What Are Second Cities Good For?

An exploration of how second cities like Austin and Seattle create unique advantages for innovation and talent development

Second City is a comedy, sketch, and improv group that helps shepherd young talent to the big screen. Stars like Tina Fey and Martin Short didn't start as interns in mailrooms—they were stars in smaller markets, bringing talent from Toronto and Chicago to New York and LA to make it big.

The Rise of Second Cities

I grew up in Austin and moved to Seattle. As you might expect, they're very different in many ways. But to my surprise, when people started asking me about my journey here, I was shocked by how similar they felt. The reason isn't complicated—these places grow like weeds.

Throughout my childhood, Austin transformed from a rounding-error college town in Texas to one of America's top ten largest cities. Similarly, Seattle has been the second-largest beneficiary of the trillion dollars technology firms throughout the 21st century.

I used to work summers with a veteran from Hell, Michigan. Hearing him describe conditions in his hometown—surrounded by a decrepit industrial power plant, with a desolate downtown filled only with dollar stores and vape shops—helped put into context the relative uniqueness of all the cranes and endless construction traffic of my childhood.

But describing the negative is obvious. The question remains: What are second cities good for? Why do they exist when talent could be allocated differently?

The Seattle Example

Do you know where Stripe's CTO lives? Seattle. I've been wondering why for a while, and here are a couple of reasons that come to mind.

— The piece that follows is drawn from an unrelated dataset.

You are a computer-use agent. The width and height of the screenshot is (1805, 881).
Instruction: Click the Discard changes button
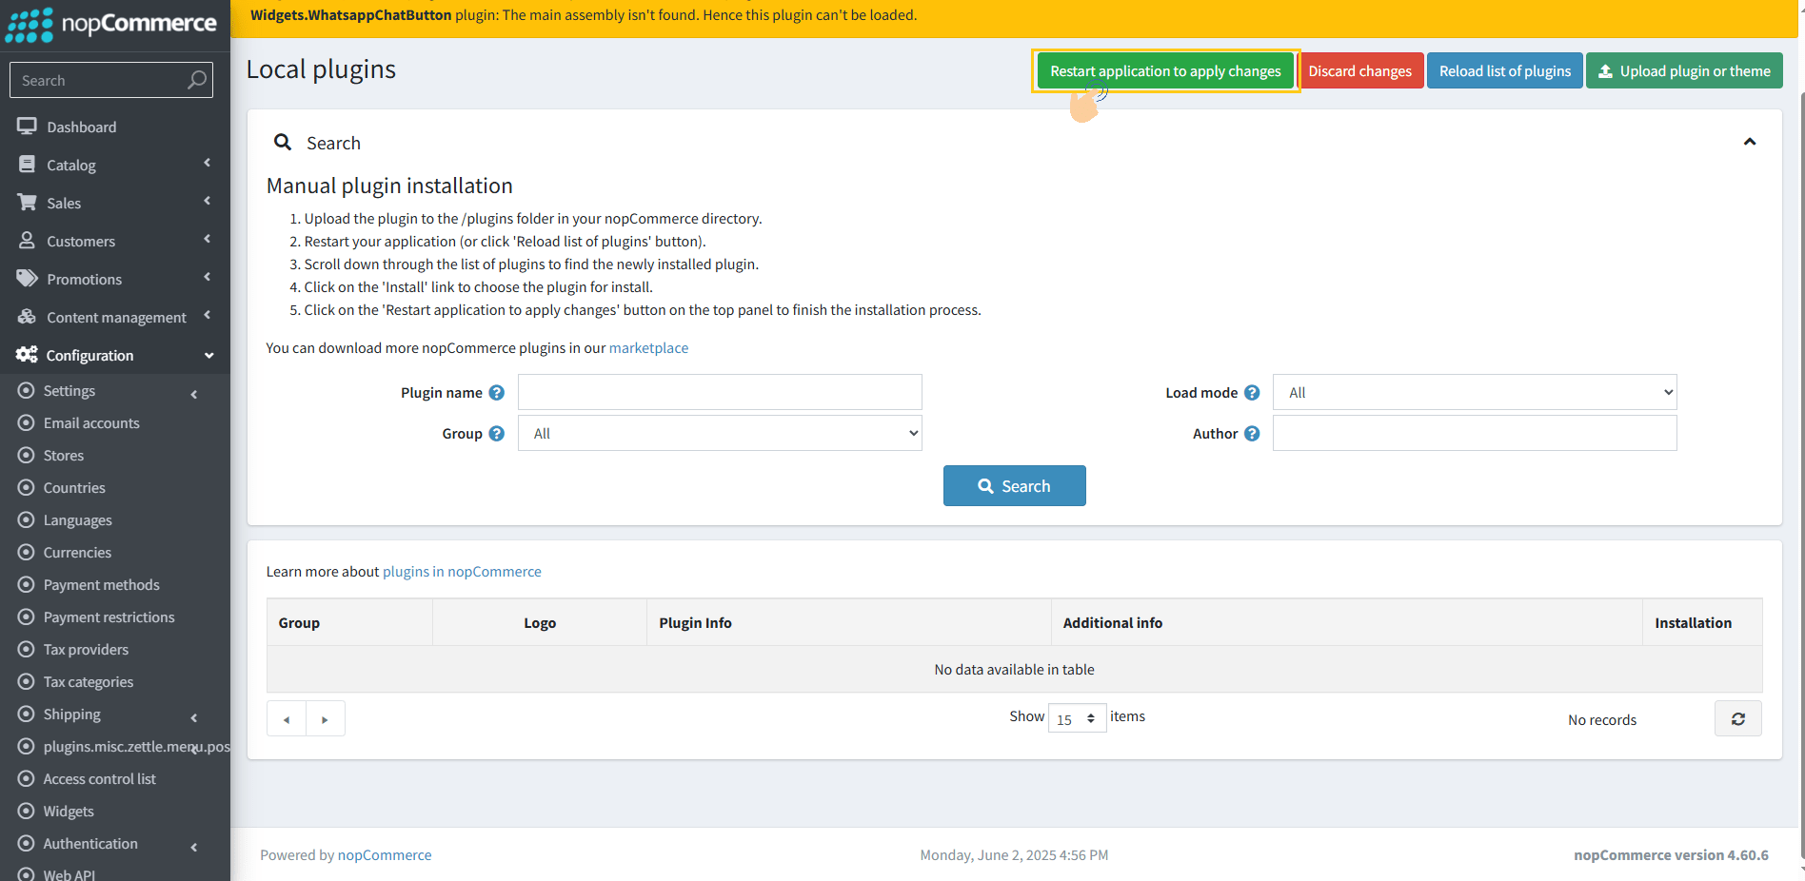(x=1359, y=71)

People in Seattle are generally technical and reserved. I've found their relative introversion to be 80% a function of the weather. Still, the other 20% deserves analysis too. Some of this could be attributed to the former investment in public education—people here "look" like they know the derivative of cos(x) is -sin(x). Other parts could be traced to the large portion of Asian American immigrants, who raise educational standards for everyone through consistent effort.

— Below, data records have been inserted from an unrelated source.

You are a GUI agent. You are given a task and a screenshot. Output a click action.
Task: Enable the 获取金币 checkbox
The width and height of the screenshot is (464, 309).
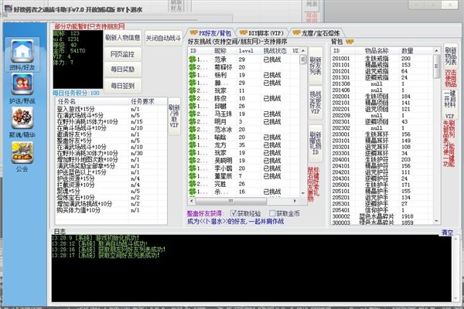click(272, 213)
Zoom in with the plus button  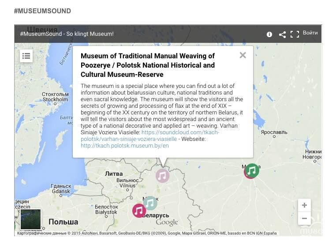coord(304,205)
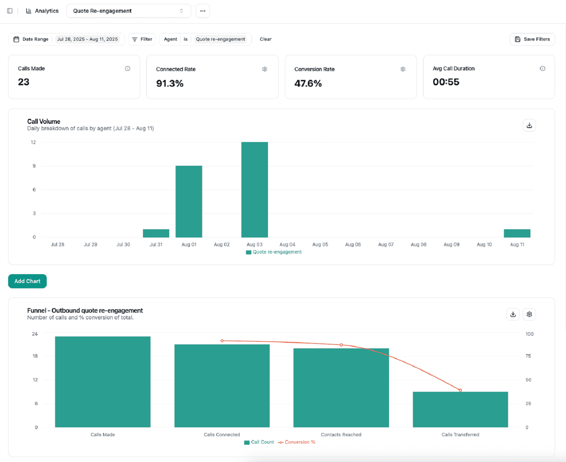Toggle the Call Count legend series
566x462 pixels.
(259, 442)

This introversion helps explain Microsoft's growth into the world's largest enterprise technology company. They were the fastest-growing technology company in the world, bringing in talent from across America and the globe, building a market that people never would have expected to surpass GE when they first started. They skirted virtually all regulatory pressure until they dominated the market.

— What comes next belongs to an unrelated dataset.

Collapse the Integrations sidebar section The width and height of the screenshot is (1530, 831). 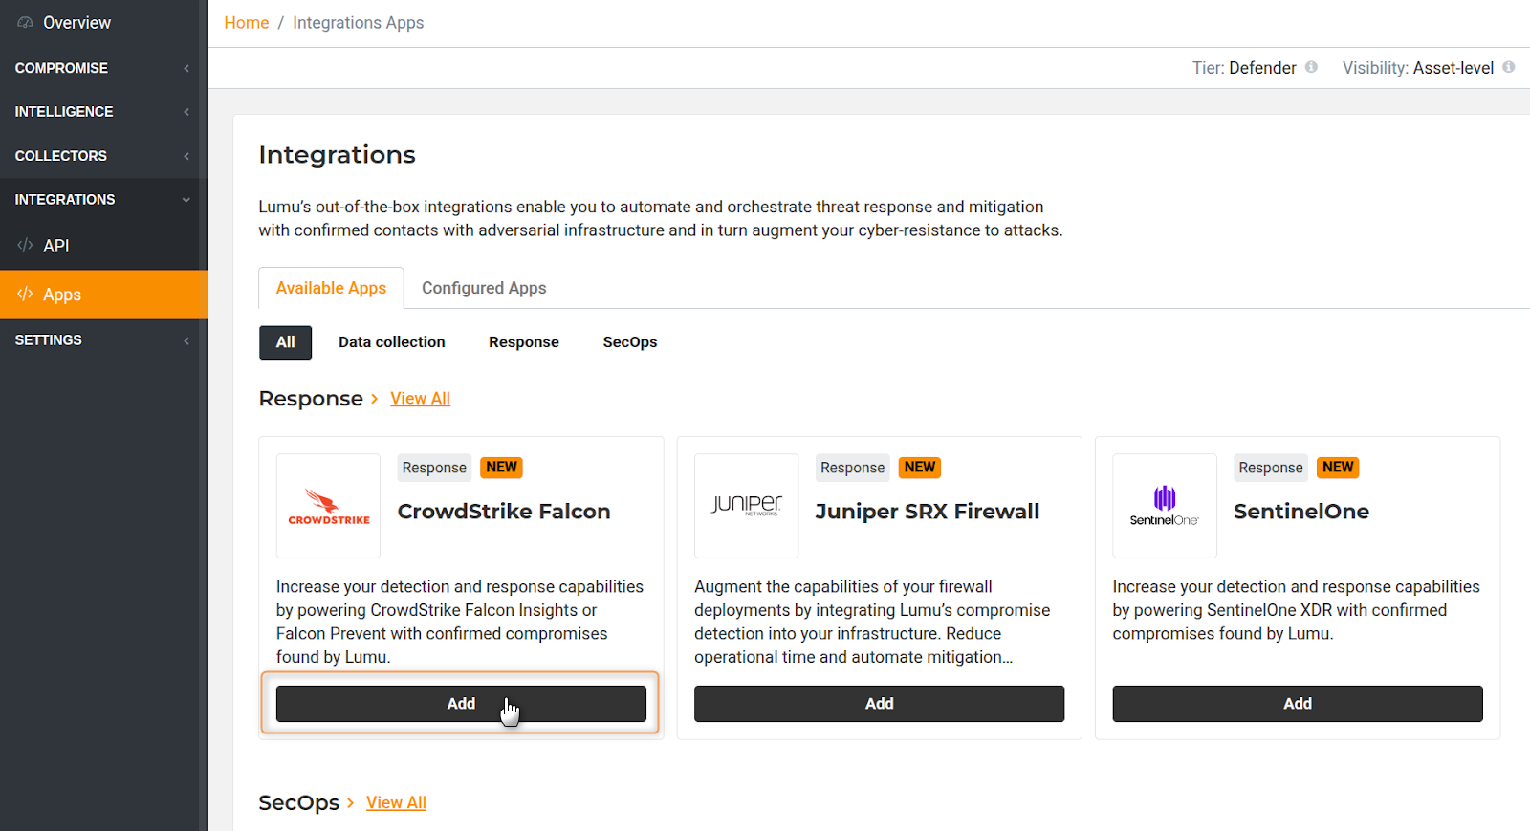102,200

Amazon too. The story goes that Bezos didn't even know where he would move on his journey to the West Coast, choosing Seattle over San Francisco while still on the road. I believe that because Seattle was underexposed to Sand Hill Road's venture capital ecosystem, Amazon was better able to build software, attract and retain talent, manage costs, think differently, and improve user experience by escaping the relative noise of SF—which in every other way is supposed to be the head-down grinder capital of the world.

The Advantages of Second Cities

Second cities offer a lower cost of living and more traditional American lifestyles than are currently affordable in our nation's most expensive cities. That's at least a partial reason why Stripe's CTO would be based in Seattle. He can manage a more technical workforce more quietly, and still generate edge and creativity.

Similar dynamics play out elsewhere: Pittsburgh's innovations in self-driving cars, Princeton and Bell Labs' success in theoretical computer science, and Boston's work on base and prime editing.

Innovation and the Future

What kind of creativity will make the future? A basic framework for this question is a 10X technological or process innovation that creates a path to monopoly (à la Thiel). Here lie some of the secrets of companies like Dell Computer, with their triangle graph of innovation that my mom used to tell me about, or a vertically integrated rocket company out of Hawthorne, California.

Dell created a radically better computer assembly mechanism from a dorm room. This evolved into meaningful platforms at every layer of the enterprise tech stack, with significant scale advantages at the data center level. But these innovations are from a different time. Future innovations will either happen with AI or depend on new factories.

Resource Advantages

Second cities have meaningful advantages regarding permitting and resource-intensive projects. It cannot be overstated how important it is for new companies to have access to:

  • All the power they need on reasonable timelines
  • A pro-growth regulatory environment
  • Intelligent and inquisitive leadership interested in the future
  • A surplus of technical talent
  • Competitive tax policy

Capital formation has changed for these resource-intensive projects, and there's more enthusiasm for funding outlier ideas because SaaS revenue is being challenged by AI scaling.

The Critical Question

The defining question about any second city is when the next superlative founder chooses to relocate there, as opposed to the dominant established hubs. The ultimate challenge is how to create a flywheel of young, industrious talent focused on new, technical things.

Second Cities and Tech Frontiers

What do second cities have to do with the frontiers of technology? In many ways, this is domain-dependent. Talented performance engineering teams are located in Chicago and New York for a reason. Protein design exists because of the work of one major group from Seattle.

But if you want to work on new things that aren't AI, you're probably well-served in a second city. You'll need to join one of the pioneering groups and find real ambition in under-covered markets. Reversing enterprise inertia will be more complicated and nearly fatal in most cases. Still, if you're trying to operate on the lunatic fringe, second cities have unique advantages in talent recruitment and focus.